FDP und SPD: Aufruf zur Wahlfälschung?

Oliver García

Vor zwei Jahren gab es große Aufregung und viel Diskussion über den Fall des ZEIT-Chefredakteurs di Lorenzo, der – aufgrund rechtlicher Fehlvorstellungen – bei der damaligen Europawahl doppelt gewählt hatte. Handelte es sich damals um den Einzelfalls eines Irrtums, ist es um so erstaunlicher, daß im aktuellen Landtagswahlkampf von Baden-Württemberg Aktionen der FDP und SPD, die zu einer systematischen Wahlfälschung führen können, in den Medien nicht einmal im Ansatz kritisch gesehen, sondern eher als pfiffige Idee präsentiert werden.

„FDP wirbt um Berliner Schwaben“, berichtet SPIEGEL ONLINE. Mit großem Aufwand (Wahlplakate, Wahlvideo) versucht die FDP in Berlin Wähler zu mobilisieren. Auch die SPD Baden-Württemberg ist aktiv („Schwaben: Zu Hause vermissen wir eure Stimme“).

Machen sich durch diese Aktionen die Verantwortlichen der FDP Baden-Württemberg und SPD Baden-Württemberg nach § 111 i.V.m. § 107a StGB strafbar?
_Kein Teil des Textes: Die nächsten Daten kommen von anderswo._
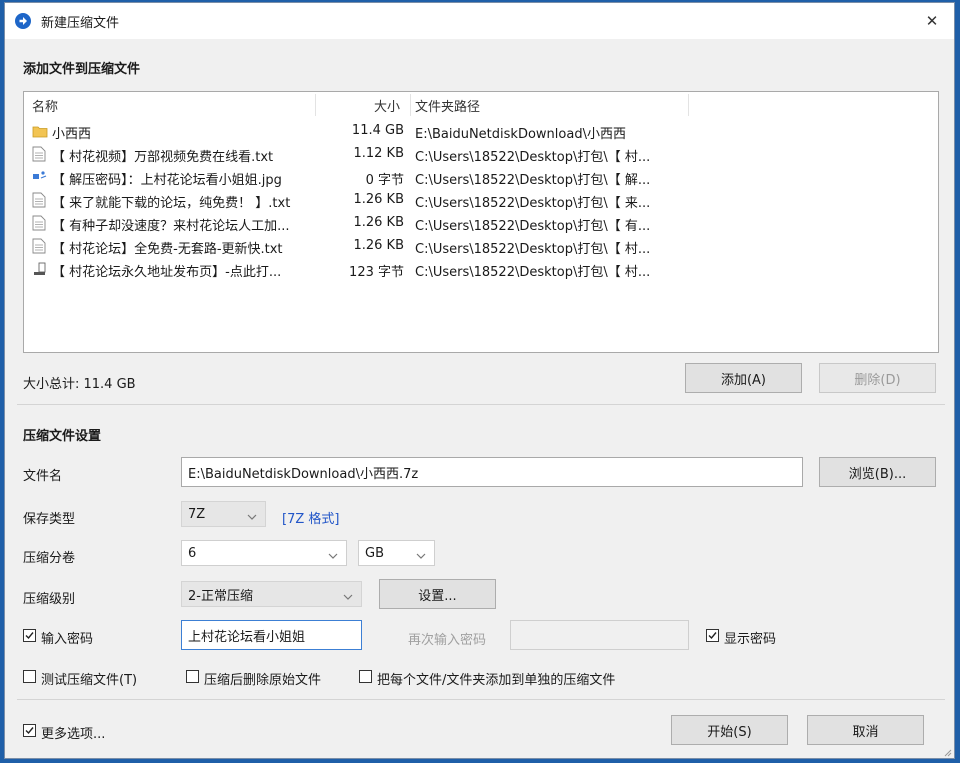  Describe the element at coordinates (30, 636) in the screenshot. I see `password-checkbox` at that location.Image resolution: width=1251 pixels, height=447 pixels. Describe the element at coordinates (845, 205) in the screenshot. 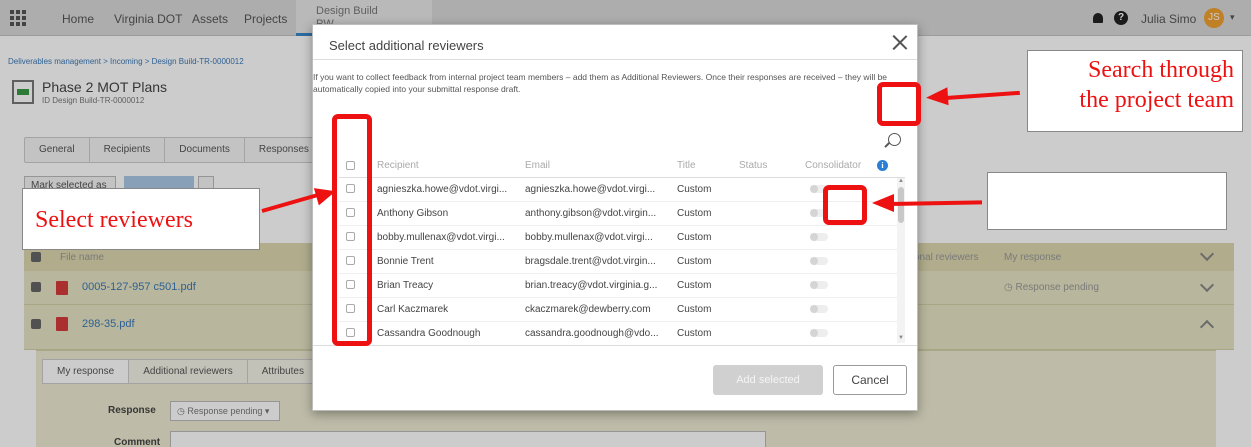

I see `consolidator-toggle-highlight` at that location.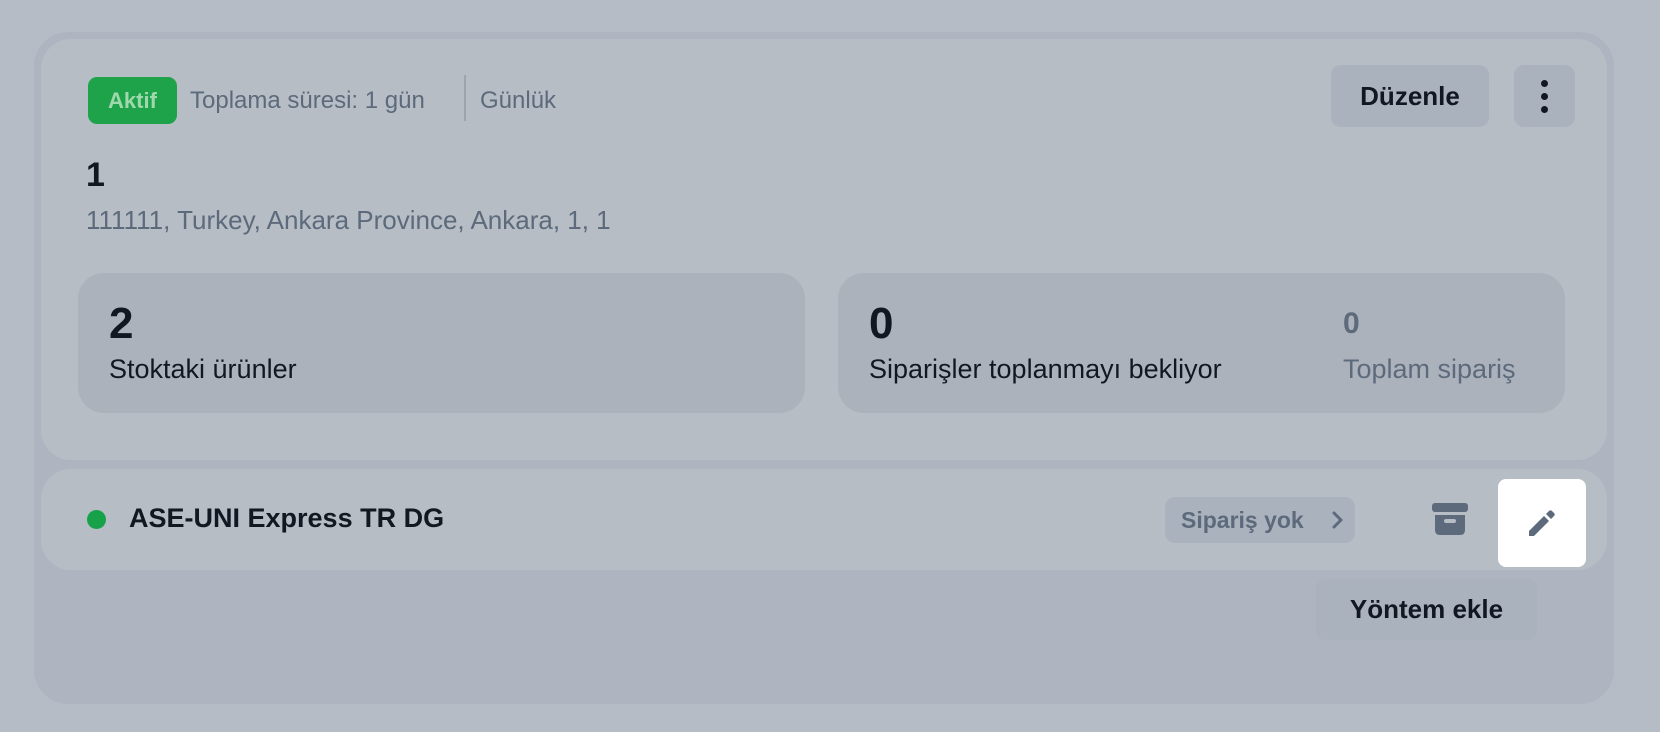 The height and width of the screenshot is (732, 1660). Describe the element at coordinates (287, 518) in the screenshot. I see `method-name: ASE-UNI Express TR DG` at that location. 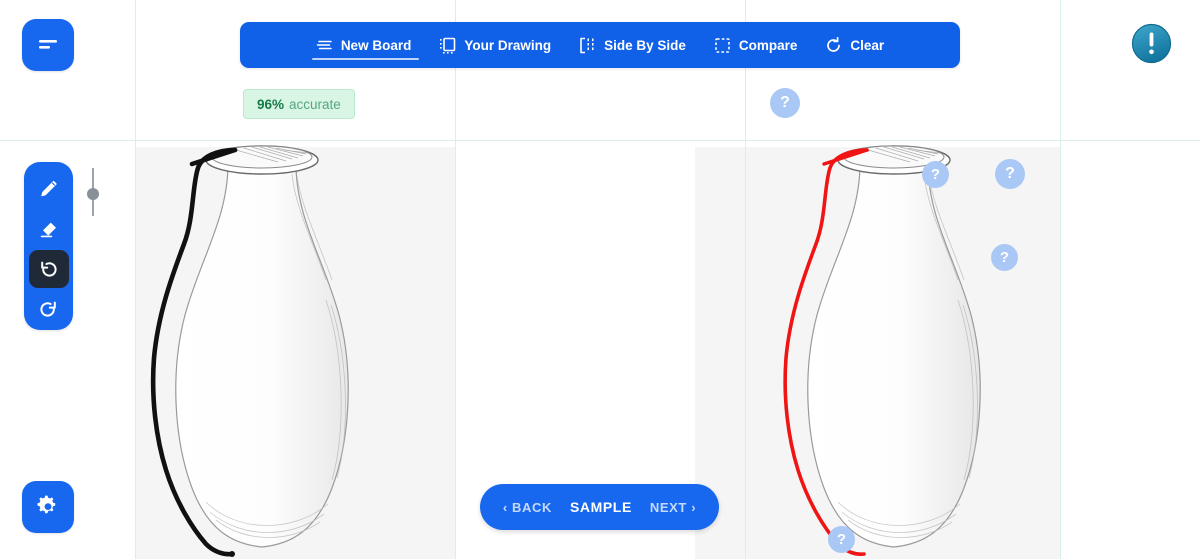 What do you see at coordinates (508, 45) in the screenshot?
I see `tab-label: Your Drawing` at bounding box center [508, 45].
Die angesprochenen Personen („Die FDP geht aber davon aus, dass insgesamt 300.000 Fortgezogene in der Hauptstadt leben. ‚Mit unserer Briefwahlkampagne wollen wir diese Menschen erreichen‘, sagt ein FDP-Sprecher.“) sind offensichtlich überwiegend nicht wahlberechtigt, da sie nicht gem. § 7 Abs. 1 Satz 1 Nr. 2 LWG „bei mehreren Wohnungen ihre Hauptwohnung“ in Baden-Württemberg haben (Hauptwohnung ist die vorwiegend benutzte Wohnung des Einwohners, § 21 Abs. 2, § 22 BMG). Das Wahlrecht knüpft an die tatsächliche Wohnung an, nicht an die Erfüllung melderechtlicher Bestimmungen. Die wiederum an das Melderegister geknüpfte Eintragung in das Wählerverzeichnis begründet kein Wahlrecht, wenn es tatsächlich an der (Haupt-)Wohnung fehlt. Wer trotzdem (brief-)wählt, macht sich strafbar (BVerfG, Beschluß vom 30. März 1992 – 2 BvR 1269/91).

Die Parteistrategen waschen ihre Hände in Unschuld. Wahrscheinlich werden sie sich gegen den Verdacht einer Aufforderung zur Wahlfälschung erfolgreich verteidigen, daß sie nur die kleine Teilmenge der nach Berlin ausgewanderten Baden-Württemberger meinen, die dort noch nicht ganz eingerichtet sind und außerdem noch eine Wohnung in Baden-Württemberg haben. Die eigenverantwortliche Prüfung ihres Wahlrechts durch die Angesprochenen verstehe sich von selbst. Der Rest ist Augenzwinkern.